→ Directions for this task
Please return every line of the records that contains the word "Privacidade".

▽

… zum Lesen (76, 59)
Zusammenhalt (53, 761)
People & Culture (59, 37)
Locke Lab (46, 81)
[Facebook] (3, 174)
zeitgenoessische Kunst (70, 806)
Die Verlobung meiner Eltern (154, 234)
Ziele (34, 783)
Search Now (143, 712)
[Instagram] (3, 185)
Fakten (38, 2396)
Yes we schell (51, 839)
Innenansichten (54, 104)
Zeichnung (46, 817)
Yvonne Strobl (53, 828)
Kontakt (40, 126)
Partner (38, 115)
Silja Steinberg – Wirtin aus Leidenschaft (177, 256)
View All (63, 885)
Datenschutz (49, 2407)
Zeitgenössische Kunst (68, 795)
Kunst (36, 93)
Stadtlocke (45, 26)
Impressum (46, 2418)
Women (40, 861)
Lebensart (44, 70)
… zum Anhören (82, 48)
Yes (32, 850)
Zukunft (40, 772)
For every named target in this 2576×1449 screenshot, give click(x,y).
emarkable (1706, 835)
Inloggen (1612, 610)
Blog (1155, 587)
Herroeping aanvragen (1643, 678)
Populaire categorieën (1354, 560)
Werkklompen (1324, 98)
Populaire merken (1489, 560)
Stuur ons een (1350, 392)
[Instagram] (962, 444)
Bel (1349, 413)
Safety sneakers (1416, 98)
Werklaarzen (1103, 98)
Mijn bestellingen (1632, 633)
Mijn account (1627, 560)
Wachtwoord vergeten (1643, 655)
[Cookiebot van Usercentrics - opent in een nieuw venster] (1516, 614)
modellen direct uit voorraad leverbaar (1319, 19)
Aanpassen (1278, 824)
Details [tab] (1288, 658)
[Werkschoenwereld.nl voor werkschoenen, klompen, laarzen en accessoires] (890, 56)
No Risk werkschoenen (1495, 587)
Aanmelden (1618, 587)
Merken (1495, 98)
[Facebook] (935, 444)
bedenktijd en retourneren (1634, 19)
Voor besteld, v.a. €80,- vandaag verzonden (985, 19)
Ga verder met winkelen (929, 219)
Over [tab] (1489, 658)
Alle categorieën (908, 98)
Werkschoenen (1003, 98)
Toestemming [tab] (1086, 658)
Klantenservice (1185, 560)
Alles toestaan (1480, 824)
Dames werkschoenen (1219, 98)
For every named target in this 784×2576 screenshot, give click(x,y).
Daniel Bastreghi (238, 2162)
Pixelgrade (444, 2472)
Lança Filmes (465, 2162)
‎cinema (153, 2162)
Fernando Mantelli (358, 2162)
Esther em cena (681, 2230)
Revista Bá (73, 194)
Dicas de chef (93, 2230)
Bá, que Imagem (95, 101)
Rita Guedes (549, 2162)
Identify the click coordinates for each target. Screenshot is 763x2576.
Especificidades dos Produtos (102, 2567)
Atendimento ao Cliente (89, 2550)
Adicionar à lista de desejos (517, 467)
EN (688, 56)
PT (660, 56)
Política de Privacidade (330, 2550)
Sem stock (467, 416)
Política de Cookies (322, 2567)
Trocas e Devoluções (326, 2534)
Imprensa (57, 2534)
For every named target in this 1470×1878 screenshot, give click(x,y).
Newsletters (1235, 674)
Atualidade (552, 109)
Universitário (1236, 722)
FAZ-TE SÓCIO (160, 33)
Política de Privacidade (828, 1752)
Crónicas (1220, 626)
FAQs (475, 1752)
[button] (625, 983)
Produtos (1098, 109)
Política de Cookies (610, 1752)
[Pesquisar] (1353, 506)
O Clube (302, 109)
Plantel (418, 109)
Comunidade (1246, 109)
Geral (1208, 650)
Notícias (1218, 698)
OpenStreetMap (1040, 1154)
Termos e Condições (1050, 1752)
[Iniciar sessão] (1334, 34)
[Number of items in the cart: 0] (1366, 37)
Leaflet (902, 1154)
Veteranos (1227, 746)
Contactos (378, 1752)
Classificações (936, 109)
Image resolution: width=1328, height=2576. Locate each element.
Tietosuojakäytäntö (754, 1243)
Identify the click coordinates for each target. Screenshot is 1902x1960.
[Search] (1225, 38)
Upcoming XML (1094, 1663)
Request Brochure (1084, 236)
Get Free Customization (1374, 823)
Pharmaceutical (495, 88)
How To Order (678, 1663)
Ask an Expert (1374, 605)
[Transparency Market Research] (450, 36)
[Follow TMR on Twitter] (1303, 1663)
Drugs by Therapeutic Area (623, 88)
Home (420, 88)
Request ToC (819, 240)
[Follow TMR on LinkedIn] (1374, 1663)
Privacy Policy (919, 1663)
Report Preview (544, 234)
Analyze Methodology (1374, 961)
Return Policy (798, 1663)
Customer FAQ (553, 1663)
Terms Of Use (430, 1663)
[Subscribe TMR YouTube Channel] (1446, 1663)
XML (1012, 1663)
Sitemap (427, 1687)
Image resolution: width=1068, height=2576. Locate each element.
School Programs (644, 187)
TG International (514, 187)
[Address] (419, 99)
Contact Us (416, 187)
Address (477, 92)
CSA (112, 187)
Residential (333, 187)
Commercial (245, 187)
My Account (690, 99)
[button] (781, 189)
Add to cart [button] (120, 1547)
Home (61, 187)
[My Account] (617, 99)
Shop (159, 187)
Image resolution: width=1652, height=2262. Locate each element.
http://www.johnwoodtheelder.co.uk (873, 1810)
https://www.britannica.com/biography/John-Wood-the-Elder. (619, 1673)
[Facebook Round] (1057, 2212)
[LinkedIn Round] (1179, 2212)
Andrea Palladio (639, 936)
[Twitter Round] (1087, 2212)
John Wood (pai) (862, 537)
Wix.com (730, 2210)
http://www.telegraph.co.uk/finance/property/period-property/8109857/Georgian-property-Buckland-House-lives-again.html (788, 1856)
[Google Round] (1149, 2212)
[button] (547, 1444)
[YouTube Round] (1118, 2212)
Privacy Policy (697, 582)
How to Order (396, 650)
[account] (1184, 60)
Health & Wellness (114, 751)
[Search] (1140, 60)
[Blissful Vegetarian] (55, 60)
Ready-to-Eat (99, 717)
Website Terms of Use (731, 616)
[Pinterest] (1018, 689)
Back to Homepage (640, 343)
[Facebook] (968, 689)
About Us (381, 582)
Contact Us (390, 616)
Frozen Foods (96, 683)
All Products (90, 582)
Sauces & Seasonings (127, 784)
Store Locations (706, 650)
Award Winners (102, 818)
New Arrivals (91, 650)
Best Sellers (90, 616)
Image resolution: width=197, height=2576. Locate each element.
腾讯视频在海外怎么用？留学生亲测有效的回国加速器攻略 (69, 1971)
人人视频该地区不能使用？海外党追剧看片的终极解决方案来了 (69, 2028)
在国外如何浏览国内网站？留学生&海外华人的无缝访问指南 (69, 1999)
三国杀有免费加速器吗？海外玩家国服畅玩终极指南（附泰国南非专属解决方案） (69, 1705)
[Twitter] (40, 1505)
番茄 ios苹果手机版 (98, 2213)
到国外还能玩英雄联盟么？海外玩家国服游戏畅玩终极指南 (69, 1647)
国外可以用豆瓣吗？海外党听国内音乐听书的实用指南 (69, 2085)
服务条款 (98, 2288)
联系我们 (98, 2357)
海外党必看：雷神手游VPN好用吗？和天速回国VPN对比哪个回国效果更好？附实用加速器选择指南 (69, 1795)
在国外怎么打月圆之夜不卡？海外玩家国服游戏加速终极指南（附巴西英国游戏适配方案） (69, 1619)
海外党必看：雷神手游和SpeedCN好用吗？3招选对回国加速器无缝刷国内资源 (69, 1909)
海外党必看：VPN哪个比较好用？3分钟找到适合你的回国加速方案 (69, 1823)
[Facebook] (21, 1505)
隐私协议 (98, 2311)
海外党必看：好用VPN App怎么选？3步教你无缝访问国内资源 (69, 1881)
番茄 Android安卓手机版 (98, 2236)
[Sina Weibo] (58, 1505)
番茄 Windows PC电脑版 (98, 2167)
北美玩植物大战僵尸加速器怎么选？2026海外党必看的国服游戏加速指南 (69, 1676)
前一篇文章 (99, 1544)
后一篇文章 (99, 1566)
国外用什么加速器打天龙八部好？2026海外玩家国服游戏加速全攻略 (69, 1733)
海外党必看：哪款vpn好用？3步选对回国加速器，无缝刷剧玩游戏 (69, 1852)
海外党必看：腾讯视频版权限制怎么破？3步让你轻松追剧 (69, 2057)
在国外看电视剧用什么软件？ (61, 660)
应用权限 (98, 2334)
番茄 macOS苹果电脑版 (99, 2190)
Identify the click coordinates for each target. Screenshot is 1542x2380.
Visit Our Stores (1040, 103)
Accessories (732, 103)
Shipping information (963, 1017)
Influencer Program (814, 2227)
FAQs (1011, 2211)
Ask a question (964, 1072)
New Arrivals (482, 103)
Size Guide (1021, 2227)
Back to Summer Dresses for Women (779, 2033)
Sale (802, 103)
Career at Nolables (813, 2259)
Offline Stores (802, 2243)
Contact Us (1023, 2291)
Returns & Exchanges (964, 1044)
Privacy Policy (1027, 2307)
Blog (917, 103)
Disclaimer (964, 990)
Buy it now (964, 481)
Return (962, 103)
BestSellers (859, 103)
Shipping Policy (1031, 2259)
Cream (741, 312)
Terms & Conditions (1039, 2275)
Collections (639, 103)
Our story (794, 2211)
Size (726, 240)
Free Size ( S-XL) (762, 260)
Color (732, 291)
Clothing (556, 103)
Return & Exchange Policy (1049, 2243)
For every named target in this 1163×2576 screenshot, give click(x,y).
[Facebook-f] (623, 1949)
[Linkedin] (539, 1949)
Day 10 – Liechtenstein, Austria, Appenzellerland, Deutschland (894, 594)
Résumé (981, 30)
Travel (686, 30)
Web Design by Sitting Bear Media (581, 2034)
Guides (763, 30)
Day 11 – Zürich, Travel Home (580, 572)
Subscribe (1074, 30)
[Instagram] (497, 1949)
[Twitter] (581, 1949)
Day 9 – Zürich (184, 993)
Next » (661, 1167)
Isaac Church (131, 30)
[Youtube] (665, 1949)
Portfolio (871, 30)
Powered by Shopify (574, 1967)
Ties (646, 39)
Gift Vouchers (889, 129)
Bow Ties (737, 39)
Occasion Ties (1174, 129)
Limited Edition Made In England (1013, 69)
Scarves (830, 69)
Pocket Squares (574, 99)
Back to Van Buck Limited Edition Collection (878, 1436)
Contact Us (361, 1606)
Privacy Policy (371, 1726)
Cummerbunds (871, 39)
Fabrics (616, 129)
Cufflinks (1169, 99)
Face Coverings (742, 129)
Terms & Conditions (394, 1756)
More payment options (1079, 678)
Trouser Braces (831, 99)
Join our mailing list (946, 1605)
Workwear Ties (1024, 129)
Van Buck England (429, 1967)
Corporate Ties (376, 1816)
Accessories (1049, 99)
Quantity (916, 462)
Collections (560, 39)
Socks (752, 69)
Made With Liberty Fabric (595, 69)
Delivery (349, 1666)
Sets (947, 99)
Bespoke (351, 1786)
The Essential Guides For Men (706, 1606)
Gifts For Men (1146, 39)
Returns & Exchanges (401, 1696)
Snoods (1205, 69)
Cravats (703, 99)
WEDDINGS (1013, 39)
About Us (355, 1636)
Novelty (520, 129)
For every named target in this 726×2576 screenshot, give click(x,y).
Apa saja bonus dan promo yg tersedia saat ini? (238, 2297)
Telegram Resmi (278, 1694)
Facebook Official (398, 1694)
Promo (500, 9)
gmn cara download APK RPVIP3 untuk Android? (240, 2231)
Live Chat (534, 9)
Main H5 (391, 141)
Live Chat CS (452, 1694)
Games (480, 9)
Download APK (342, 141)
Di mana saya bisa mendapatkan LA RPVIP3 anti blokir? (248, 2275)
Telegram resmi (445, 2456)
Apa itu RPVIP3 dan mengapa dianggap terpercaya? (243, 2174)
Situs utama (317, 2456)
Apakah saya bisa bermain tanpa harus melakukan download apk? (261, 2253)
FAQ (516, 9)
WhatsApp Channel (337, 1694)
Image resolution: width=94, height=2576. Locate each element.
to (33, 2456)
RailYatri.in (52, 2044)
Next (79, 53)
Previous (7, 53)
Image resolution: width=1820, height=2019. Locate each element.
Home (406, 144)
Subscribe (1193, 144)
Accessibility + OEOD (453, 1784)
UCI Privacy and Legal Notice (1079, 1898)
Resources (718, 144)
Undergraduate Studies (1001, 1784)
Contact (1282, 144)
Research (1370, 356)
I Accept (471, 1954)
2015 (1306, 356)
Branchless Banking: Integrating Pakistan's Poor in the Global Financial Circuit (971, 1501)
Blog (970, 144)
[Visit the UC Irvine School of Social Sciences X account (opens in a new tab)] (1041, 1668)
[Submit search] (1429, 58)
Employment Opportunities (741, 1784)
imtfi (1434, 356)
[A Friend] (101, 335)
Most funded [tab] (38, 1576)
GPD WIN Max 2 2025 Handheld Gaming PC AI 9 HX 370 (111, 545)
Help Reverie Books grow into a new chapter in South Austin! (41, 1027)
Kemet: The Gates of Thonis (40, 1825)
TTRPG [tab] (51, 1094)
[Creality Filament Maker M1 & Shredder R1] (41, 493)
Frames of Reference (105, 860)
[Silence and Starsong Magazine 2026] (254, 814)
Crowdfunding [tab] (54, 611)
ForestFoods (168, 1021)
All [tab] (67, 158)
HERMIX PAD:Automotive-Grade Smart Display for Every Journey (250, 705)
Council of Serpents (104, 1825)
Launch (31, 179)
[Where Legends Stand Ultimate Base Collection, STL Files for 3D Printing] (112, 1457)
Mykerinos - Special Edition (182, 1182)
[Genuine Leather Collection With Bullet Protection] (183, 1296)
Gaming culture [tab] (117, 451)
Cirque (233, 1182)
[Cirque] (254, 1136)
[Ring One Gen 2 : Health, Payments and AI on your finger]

△

→ Written solution
Política de Privacidade (330, 2550)
Política de Privacidade (828, 1752)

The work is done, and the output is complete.